If the small rituals – “Do you want coffee?,” the goodbye kiss for a loved one, the lighting of a pipe – matter, how much more the large ones that mark the moments where we cross thresholds, caught in that liminal space where we have one foot in each of two worlds, unsure how to leave one and enter the other? Moments where we make the choice to die to our old lives to be resurrected into a new – baptism, coming of age, marriage, ordination?
Ritual as a vehicle leads us into new, often difficult places – but they are needed, and what unfolds there is holy. Here, ritual becomes an outward sign of inward process, of inward grace, even though that process may not unfold as we expect, or even as we hope. Ritual guides us through liminal liturgical days of the year, like Ash Wednesday, or moments that are so overwhelming they untether us, such as marriage or death. Ritual anchors us. Ritual is sacred.
It is for that reason that for almost two decades, on Ash Wednesday, the liminal day when I take my first step into Lenten twilight, I would wake up an hour early, travelling down the road, entering the dark, pre-7.30 mass hush of the Oratory to the faint, ever-present smell of incense, so still that the rustle of the brethren’s thin breviary pages could be heard through church. The confessional door opened and shut, doing brisk trade for a weekday morning, the church slowly filling as those of us ready for work in this world made time for the other. After a while, several distinctive treads converged on the sacristy from favourite pews, and out of the silence, we moved into the rhythm of the mass: collects, responses, readings, the imposition of ashes with the stark words, “Remember that thou art dust and to dust thou shalt return,” communion, then out into a world where Ash Wednesday is just another work day, where one no longer quite belongs. Those Ash Wednesday nights, I would attend the longer solemn mass, allowing me to re-enter and anchor in the Lenten world.
As difficult as breaking with that place was, losing that ritual has caused my spiritual life, particularly in Lent, to stumble.

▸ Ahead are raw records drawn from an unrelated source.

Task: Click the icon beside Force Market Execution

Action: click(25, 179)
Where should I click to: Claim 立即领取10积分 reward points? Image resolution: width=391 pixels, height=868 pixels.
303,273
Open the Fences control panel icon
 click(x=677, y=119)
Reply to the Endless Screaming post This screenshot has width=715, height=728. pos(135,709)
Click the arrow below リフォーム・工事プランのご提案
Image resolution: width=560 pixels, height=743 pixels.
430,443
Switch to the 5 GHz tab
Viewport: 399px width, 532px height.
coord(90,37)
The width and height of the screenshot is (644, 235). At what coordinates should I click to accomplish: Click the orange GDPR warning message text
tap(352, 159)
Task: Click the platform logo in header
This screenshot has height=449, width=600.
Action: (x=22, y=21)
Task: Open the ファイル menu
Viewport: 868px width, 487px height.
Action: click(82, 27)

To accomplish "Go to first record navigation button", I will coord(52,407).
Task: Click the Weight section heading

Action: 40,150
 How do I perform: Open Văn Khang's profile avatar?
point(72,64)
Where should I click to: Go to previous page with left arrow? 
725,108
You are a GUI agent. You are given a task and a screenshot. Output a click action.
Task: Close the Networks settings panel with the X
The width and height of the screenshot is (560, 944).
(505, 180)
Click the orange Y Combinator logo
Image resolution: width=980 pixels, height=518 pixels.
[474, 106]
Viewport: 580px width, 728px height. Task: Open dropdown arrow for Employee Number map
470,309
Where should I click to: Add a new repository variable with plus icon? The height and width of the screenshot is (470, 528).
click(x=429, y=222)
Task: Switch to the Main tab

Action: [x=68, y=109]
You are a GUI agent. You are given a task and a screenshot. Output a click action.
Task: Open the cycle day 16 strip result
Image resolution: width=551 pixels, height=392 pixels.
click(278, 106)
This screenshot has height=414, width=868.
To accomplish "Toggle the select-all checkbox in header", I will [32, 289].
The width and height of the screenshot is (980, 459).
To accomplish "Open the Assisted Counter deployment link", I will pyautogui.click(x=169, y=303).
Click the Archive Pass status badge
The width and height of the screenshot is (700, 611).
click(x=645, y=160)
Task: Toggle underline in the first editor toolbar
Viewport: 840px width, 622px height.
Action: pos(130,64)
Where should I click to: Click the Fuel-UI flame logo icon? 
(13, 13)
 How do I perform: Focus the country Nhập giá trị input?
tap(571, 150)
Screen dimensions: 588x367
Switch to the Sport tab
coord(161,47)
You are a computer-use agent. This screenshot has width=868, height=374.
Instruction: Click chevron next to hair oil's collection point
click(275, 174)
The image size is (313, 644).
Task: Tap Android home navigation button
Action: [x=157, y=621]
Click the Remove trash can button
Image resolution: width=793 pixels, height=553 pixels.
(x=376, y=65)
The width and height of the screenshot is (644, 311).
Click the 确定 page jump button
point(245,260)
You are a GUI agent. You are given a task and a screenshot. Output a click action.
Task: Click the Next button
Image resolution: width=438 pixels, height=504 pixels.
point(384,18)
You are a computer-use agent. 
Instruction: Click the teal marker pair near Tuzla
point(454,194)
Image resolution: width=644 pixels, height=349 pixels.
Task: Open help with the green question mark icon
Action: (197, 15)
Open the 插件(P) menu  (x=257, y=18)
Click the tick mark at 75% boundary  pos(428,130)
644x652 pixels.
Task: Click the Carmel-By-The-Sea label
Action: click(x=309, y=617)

My current church has an Ash Wednesday mass – at 8pm, far too late for me to allow the liminality, the awareness of my dust-ness, to seep into my bones. It wasn’t until I went to confession for the first time in six years this past Tuesday that a new ritual began.
“But why?” you may ask. What matters about Ash Wednesday, about Lent? If I had 50p for every time I’ve heard, “I don’t do Lent,” I’d never have to work again. Given the relentless January question in Christian circles, “What are you giving up for Lent?” — my usual response being, “Church or being nice to people, haven’t decided which”— anti-Lent sentiment is easy to understand. Too often, Lenten abstinence becomes a matter of secular goals and pride (I should know, I still brag about 2003, the year I gave up curry), rather than spiritual practice.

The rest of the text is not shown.